Nous avons demandé à Frédéric de Blay, membre de notre Académie, Président de la Fédération française d’allergologie, qui a animé la séance d’avril, de nous dresser un panorama rapide.

L’O : Comment faciliter l’accès aux soins ?


Le nombre d’allergologues a diminué en raison de la pyramide des âges. A ce jour, mille allergologues exercent en France. Or, les maladies allergiques continuent d’augmenter puisque 30% des
français nés après 1980 présentent une allergie cliniquement pertinente à savoir une rhinite, une conjonctivite, un asthme, une allergie alimentaire. On anticipe d’ici 20 ans une fréquence proche de 50%. Nous devons donc essayer d’organiser la prise en charge d’une maladie extrêmement fréquente sur tout le territoire national. Et cela passe en partie par la mise en place de réseaux. En janvier 2023, la direction générale de l’offre de soins (DGOS) a élaboré, avec la Fédération française d’allergologie (Ffal), qui en fut l’initiatrice en 2018, un “cadre d’orientation pour le déploiement des unités transversales d’allergologie (UTA)” et un cadre de parcours de soins du patient allergique. Une vingtaine d’UTA (centres de référence) au sein de CHU devraient être déployées et participer au maillage territorial. Ces réseaux associeront les pharmaciens et les médecins de premier recours.


L’O : Le pharmacien : quel peut être son apport dans la prise en charge ?
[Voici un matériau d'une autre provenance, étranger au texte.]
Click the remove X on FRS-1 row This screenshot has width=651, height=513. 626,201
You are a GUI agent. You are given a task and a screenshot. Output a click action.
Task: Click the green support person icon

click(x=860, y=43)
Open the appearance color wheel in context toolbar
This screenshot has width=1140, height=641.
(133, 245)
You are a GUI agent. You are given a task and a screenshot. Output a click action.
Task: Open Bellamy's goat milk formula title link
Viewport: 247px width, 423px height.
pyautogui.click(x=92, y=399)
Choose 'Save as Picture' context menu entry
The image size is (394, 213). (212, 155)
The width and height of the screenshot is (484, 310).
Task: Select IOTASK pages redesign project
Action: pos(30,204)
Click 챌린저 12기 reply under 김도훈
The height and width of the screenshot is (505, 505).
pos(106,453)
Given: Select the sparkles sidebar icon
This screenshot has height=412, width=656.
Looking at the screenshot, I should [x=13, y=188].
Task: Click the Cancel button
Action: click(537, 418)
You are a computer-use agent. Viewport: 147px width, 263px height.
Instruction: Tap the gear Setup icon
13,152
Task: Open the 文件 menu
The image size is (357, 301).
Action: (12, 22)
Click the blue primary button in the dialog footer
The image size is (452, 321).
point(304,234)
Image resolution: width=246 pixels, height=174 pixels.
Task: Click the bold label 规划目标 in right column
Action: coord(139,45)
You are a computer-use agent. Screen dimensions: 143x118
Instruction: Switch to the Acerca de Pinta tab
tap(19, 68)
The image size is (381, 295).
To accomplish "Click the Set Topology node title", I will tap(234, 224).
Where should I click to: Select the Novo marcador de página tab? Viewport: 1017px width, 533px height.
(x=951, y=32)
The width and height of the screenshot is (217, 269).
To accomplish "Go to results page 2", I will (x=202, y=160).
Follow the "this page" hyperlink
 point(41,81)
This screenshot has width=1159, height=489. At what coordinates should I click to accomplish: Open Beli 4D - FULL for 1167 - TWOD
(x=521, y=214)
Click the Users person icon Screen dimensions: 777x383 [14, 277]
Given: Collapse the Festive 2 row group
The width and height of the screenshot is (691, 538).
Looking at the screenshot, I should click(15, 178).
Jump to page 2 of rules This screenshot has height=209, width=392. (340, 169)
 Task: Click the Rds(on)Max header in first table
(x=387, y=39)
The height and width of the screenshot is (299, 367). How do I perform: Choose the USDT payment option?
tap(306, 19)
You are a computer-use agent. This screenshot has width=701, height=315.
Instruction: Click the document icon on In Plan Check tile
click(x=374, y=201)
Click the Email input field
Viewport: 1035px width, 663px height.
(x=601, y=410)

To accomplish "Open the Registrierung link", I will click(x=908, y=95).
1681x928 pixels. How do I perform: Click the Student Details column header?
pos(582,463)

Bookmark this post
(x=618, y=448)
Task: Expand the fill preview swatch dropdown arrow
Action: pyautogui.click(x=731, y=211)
Qu’il s’agisse des maladies allergiques d’origines respiratoire, alimentaire ou médicamenteuse, le pharmacien a un rôle essentiel. En effet, c’est le premier professionnel de santé rencontré par le patient. Dans notre pays, un patient qui présente une rhinite allergique met sept ans avant de rencontrer un allergologue ! Pour les allergies respiratoires, il faut savoir que près de 30% des patients asthmatiques ne suivent pas les recommandations de leur médecin et près de 50% ne savent pas prendre les médicaments inhalés. L’enjeu d’éducation du patient est majeur, et le pharmacien est en 1ère ligne sachant que les médicaments antiasthmatiques font partie des médicaments les plus prescrits. Pour les allergies alimentaires, le pharmacien doit être capable d’expliquer l’utilisation de l’adrénaline ou de l’épinéphrine et par conséquent en avoir dans son officine. Ce qui n’est pas toujours le cas ! Pour les allergies médicamenteuses, outre expliquer l’utilisation des médicaments à prendre en cas d’urgence, il doit aussi savoir orienter le patient. En effet, près de 9 réactions dites allergiques aux ßlactamines sur 10 ne sont pas de véritables allergies. Il est très important que les pharmaciens connaissent les quelques signes très évocateurs d’une véritable allergie aux ß-lactamines pour orienter les patients vers l’allergologue.

L’O : Quels sont les nouveaux traitements ?


Depuis 20 ans, on assiste à l’émergence de nouveaux médicaments. La désensibilisation continue à démontrer clairement son efficacité à la fois dans la rhinite aux pollens de graminées, de bouleau, dans l’asthme et la rhinite allergique aux acariens chez l’adulte. Dans l’allergie alimentaire (arachide, lait), depuis plus de 10 ans, les patients sont traités par des inductions de tolérance progressives avec une amélioration clinique dans près de 9 cas sur 10. L’utilisation de patchs améliore aussi la qualité de vie. Dans les asthmes sévères, les biothérapies ont permis une amélioration spectaculaire de leur prise en charge. Près d’un tiers des patients sous biothérapies ne présente plus de symptomatologie asthmatique, un autre tiers présente une amélioration significative. Et leur utilisation permet d’éviter la corticothérapie per os et tous ses effets indésirables.